Accompaniment is being present with, holding steady with, or just being with. Accompaniment provides an underlying safety to make bigger acts of love, warmth and service receivable and effective. It is not doing something for someone or giving something to someone. It is not solving, advising, taking care of or helping.
A musical accompaniment supports other musical parts, provides a background sound. A hum. A tone. A note. A chord. Accompaniment is often inconspicuous and plain...at least on the surface. Someone who accompanies you exists with you, at the same time. And they try not to get in the way with their stuff. Someone who accompanies well has developed the capacity to not react to hardship nor defend against it with unsolicited advice or other anxieties. Accompaniment is a stance of non-judgement and soulful steadfastness.
You might ask if someone who accompanies is silent. Maybe. There is a sort of sound to accompaniment though, the sound of depth and fullness. That hum.

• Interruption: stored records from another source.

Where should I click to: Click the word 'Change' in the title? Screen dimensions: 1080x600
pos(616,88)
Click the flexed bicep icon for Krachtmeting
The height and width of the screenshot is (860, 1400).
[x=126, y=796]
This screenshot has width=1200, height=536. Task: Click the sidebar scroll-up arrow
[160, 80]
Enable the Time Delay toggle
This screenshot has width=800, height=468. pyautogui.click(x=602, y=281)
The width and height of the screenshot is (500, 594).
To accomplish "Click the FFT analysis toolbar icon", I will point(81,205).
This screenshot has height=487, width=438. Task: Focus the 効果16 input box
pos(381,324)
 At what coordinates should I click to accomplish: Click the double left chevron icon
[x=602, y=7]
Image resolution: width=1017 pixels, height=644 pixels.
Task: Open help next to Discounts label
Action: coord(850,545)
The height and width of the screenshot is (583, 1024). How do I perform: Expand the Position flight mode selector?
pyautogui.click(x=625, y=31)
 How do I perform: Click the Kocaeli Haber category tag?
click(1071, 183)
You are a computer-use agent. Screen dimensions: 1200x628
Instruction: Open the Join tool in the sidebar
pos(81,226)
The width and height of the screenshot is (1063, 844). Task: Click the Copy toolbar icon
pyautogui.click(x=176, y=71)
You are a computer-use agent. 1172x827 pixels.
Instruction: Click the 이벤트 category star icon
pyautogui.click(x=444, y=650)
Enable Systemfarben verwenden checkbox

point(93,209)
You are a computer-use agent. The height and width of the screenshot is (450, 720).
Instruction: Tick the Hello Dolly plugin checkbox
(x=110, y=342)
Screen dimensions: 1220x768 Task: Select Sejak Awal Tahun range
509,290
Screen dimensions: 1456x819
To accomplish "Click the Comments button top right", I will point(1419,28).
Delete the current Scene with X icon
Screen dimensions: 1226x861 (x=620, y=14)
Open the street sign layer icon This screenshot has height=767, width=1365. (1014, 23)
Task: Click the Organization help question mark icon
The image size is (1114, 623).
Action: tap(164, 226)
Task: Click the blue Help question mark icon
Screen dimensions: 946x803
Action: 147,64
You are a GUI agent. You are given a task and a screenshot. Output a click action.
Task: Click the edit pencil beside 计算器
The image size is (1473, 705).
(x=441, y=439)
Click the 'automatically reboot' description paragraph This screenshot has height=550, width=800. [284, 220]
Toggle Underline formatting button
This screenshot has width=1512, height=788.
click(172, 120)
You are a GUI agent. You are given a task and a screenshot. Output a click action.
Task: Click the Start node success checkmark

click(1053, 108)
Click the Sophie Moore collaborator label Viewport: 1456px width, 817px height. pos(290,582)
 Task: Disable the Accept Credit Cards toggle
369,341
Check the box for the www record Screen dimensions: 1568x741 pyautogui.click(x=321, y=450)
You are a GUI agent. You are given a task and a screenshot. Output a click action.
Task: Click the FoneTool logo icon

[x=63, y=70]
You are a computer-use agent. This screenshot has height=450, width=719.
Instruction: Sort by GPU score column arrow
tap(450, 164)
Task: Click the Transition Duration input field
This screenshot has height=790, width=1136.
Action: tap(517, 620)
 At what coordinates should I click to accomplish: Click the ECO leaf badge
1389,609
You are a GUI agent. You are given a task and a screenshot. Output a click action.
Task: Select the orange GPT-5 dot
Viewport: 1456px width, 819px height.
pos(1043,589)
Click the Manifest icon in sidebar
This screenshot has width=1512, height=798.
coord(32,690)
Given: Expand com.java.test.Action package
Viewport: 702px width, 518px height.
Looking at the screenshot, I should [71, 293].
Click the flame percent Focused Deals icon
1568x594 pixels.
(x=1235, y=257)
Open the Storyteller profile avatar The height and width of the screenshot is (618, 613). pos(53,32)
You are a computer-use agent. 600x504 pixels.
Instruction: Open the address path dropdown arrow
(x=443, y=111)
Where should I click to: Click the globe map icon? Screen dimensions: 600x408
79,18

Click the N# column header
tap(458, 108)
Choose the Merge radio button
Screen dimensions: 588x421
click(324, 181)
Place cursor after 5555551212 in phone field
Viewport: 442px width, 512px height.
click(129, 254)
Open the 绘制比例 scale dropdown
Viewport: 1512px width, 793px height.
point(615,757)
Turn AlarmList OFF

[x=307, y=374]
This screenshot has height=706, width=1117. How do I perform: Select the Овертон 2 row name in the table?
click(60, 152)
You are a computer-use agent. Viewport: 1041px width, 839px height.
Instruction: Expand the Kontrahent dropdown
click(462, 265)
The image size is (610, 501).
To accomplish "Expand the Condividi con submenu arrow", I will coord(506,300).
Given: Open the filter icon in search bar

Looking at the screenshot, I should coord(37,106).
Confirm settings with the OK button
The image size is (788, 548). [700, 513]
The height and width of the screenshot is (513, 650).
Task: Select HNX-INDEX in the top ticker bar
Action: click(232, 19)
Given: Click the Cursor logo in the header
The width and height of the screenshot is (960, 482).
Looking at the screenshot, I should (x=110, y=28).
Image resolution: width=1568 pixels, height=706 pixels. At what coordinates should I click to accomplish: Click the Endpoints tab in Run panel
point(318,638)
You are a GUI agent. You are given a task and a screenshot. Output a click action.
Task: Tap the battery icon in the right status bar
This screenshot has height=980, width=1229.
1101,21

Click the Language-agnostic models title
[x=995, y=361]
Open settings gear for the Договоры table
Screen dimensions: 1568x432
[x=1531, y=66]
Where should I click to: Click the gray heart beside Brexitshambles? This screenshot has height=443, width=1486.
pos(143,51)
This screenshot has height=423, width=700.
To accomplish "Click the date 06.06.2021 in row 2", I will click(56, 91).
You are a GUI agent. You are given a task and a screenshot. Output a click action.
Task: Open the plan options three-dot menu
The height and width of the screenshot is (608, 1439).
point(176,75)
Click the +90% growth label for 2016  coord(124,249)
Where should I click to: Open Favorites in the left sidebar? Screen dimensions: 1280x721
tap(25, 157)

On a deeper level than silence, a person who accompanies is still. From that stillness, they are curious. They might gently note something that they notice, unattached from being correct and careful about projecting too much of what's inside them. They might repeat back what you said so that you can hear yourself or have the opportunity to slow down. They might put a hand on your shoulder, not necessarily to soothe you but to acknowledge you. They might quietly inquire about a feeling or need. They might share a metaphor, image or story that comes to them. They might ask about what it’s like for you in the moment, in your body. They might tell a joke to employ the grace of irreverence or levity. Their stance is one of respect for your experience and regard for what you know to be true for you without trying to change it. There is empathy and compassion but they don’t posture to know what it’s like to be you.
In what way might you practice and bring the skill of soulful accompaniment to your work, relationships or self?
In Family Constellations, the facilitator and the participants accompany through empathetic listening, compassion, curiosity, and deep regard for one another. This happens with words, movements, somatic sensing, the breath and stillness. When we trust the essential dignity of someone else’s experience in their system, they can find their own most natural and sustainable movements towards life and love.